■ **ЗАДАНИЕ**: Воспроизведите без изменений отрывок из рецензии на книгу о стиле Льва Толстого между словами «Книга П. Громова» и «перед собой поставил.», включая их самих.

№3, 1973/Обзоры и рецензии

«Диалектика души» и диалектика анализа

Павел Громов, О стиле Льва Толстого. Становление «диалектики души», «Художественная литература», Л. 1971, 389 стр.

Книга П. Громова написана в манере, отличительная особенность которой состоит в «постоянных переходах, перебивах, переплетениях» мыслей, «появляющихся и исчезающих, скрещивающихся друг с другом и снова расходящихся, чтобы снова сплетаться и открывать новый ряд переходов». Слова, выделенные нами, взяты из определения П. Громовым «диалектики души» одного из толстовских героев (см. стр. 378). Может быть, сам того не подозревая, автор определил стилевой ключ собственного произведения. И дело тут, очевидно, заключается прежде всего в верном подходе к той весьма непростой задаче, которую он перед собой поставил.

Совершенно ясно, что только последовательно диалектический анализ может вскрыть реальное содержание такого емкого понятия, как «диалектика души», ставшего (с легкой руки Чернышевского) для творчества раннего Толстого «стилевой доминантой» – по терминологии П. Громова.

Исследование П. Громова опирается на три взаимосвязанных момента: исторический, теоретический и, так сказать, конкретно-аналитический (имеется в виду непосредственный анализ произведений Толстого).

Требование строгой историчности, предъявляемое материалистической диалектикой к научному исследованию, думается, выполнено автором в должной мере.

Анализ литературной борьбы (борьбы «за Толстого») 50-х годов XIX века позволяет П. Громову утверждать, что объективный смысл раннего творчества Толстого «несравненно ближе к социальным построениям Добролюбова», чем к либеральным воззрениям (стр. 301).

Из довольно обширного материала, привлеченного к рассмотрению вопросов, касающихся места Толстого в современном ему литературном потоке, сам собой возникает вывод о том, что творческие достижения Толстого явились закономерным результатом всего предшествующего развития мировой литературы и в то же время во многом определили дальнейшие ее пути.

■ **ИСХОДНЫЕ ДАННЫЕ**:
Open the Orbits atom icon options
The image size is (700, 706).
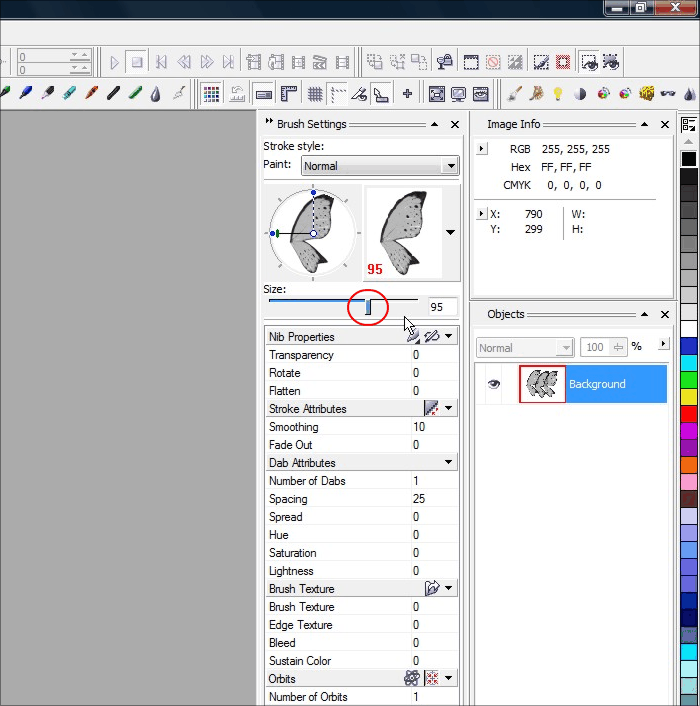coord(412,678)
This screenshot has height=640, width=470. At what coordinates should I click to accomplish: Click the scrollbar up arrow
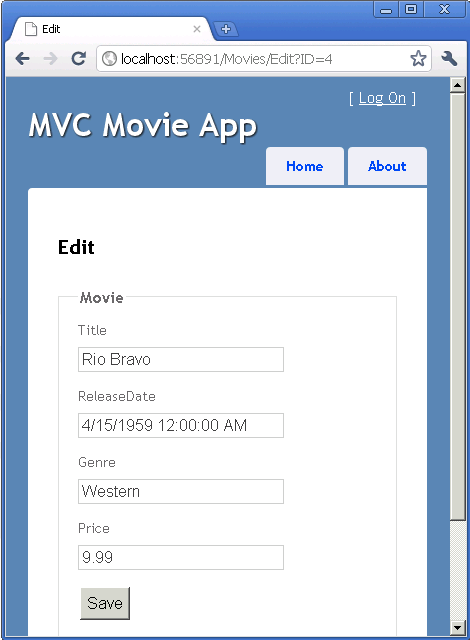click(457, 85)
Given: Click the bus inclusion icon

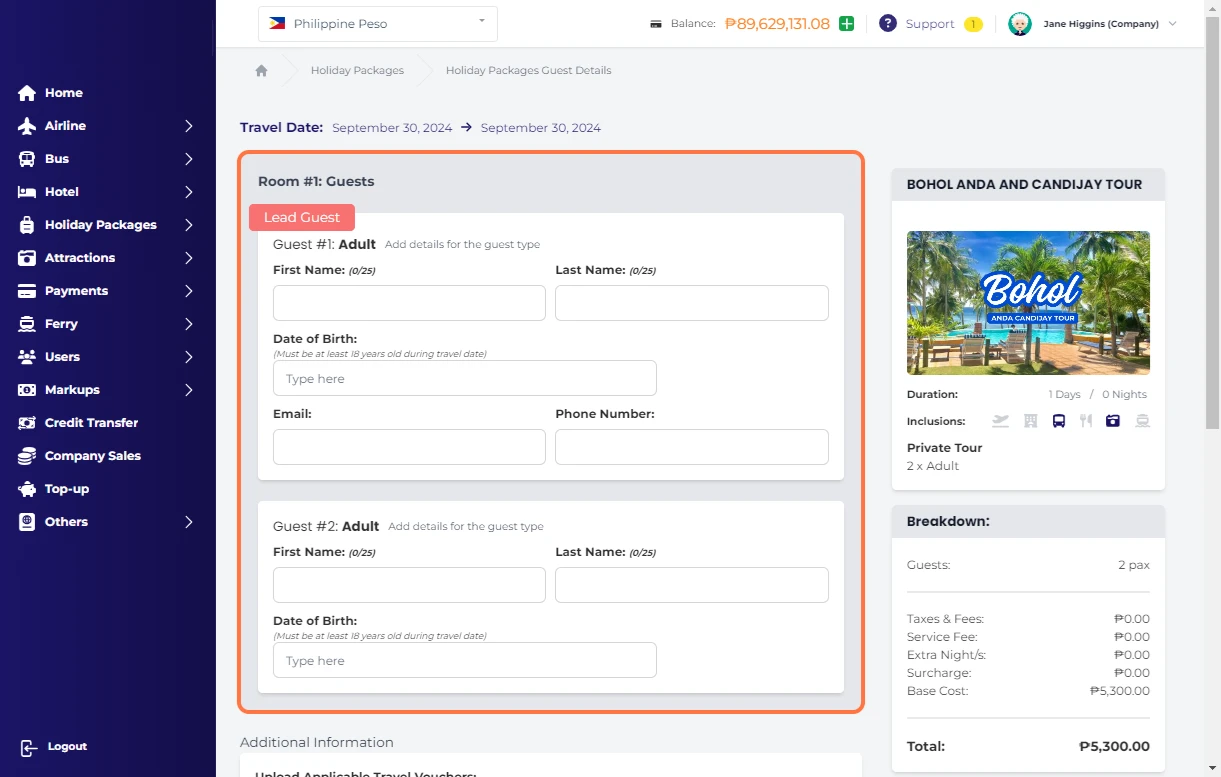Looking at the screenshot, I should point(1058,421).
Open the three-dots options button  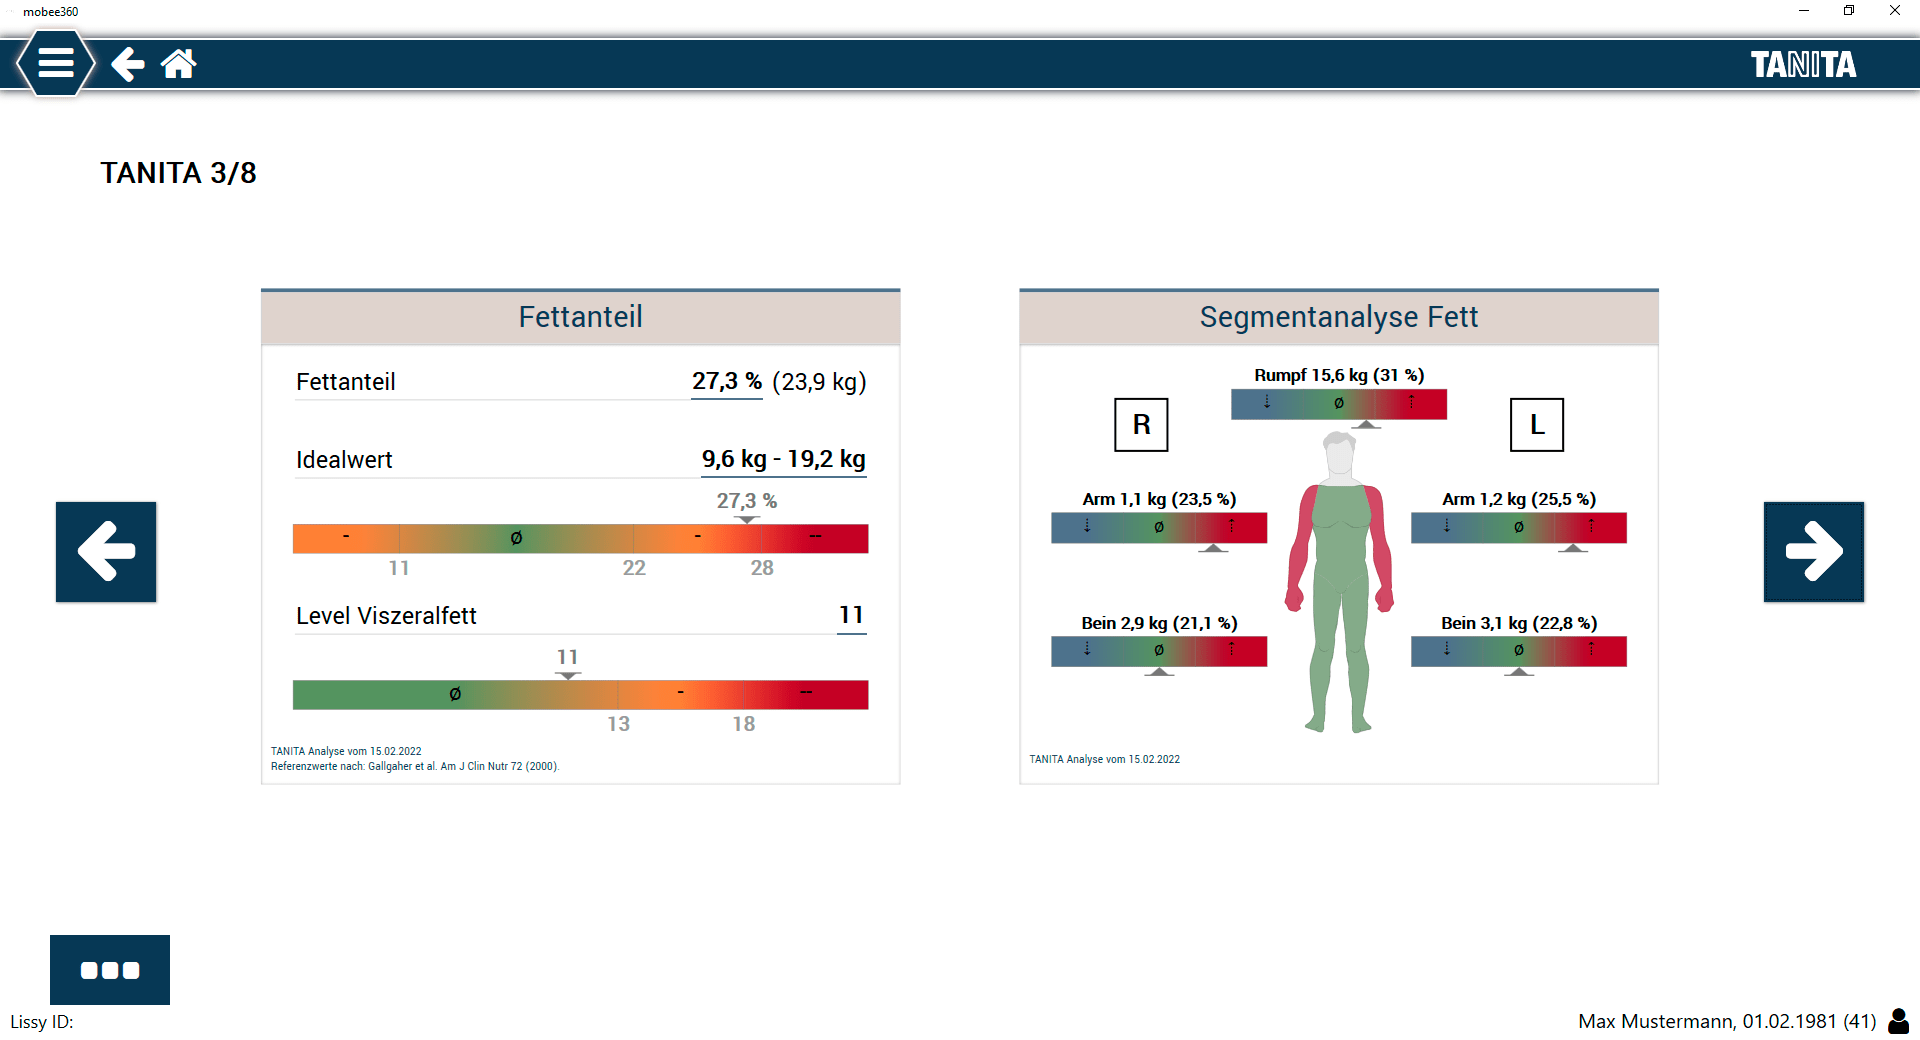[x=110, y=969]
--
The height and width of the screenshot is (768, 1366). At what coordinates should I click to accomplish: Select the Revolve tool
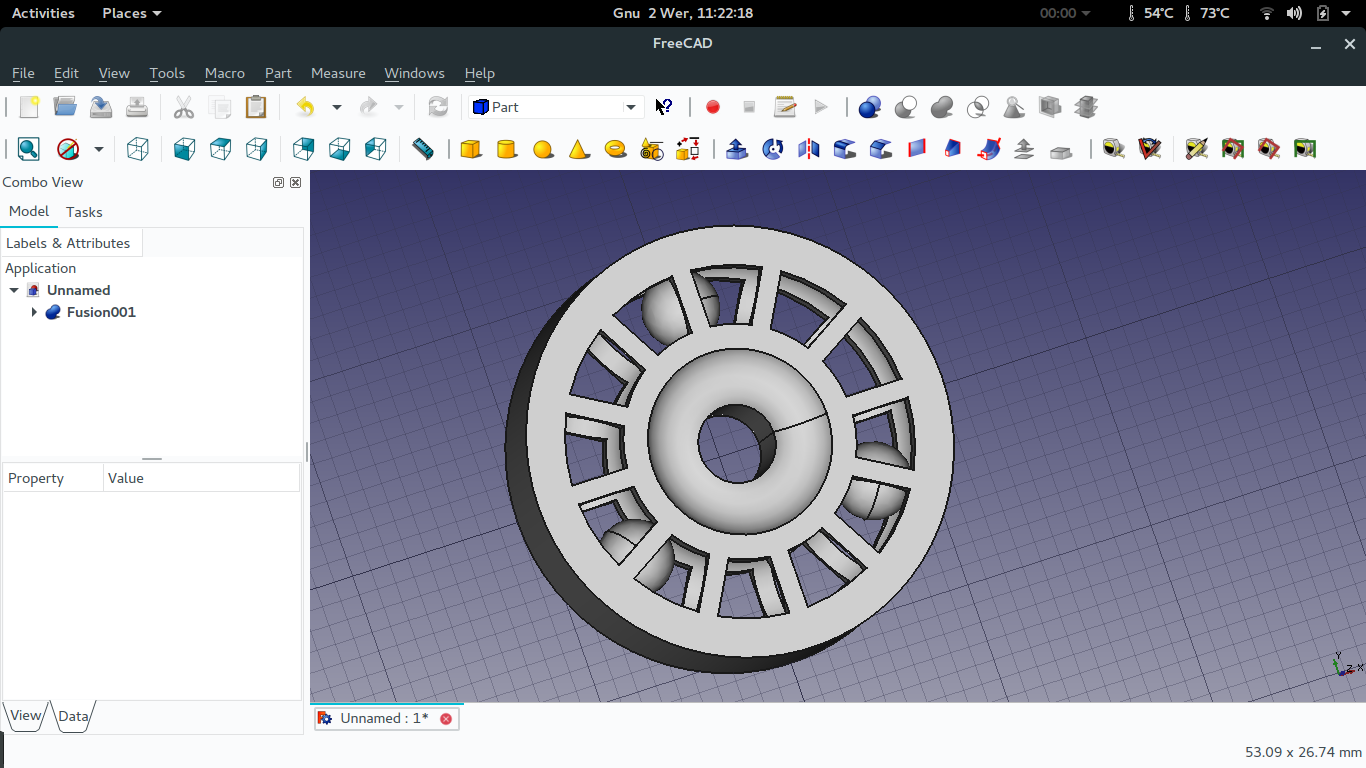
--
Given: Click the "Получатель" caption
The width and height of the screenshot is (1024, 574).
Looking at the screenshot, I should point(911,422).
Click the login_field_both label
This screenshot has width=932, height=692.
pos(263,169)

■ **ОЖИДАЕМЫЙ ОТВЕТ**:
Книга П. Громова написана в манере, отличительная особенность которой состоит в «постоянных переходах, перебивах, переплетениях» мыслей, «появляющихся и исчезающих, скрещивающихся друг с другом и снова расходящихся, чтобы снова сплетаться и открывать новый ряд переходов». Слова, выделенные нами, взяты из определения П. Громовым «диалектики души» одного из толстовских героев (см. стр. 378). Может быть, сам того не подозревая, автор определил стилевой ключ собственного произведения. И дело тут, очевидно, заключается прежде всего в верном подходе к той весьма непростой задаче, которую он перед собой поставил.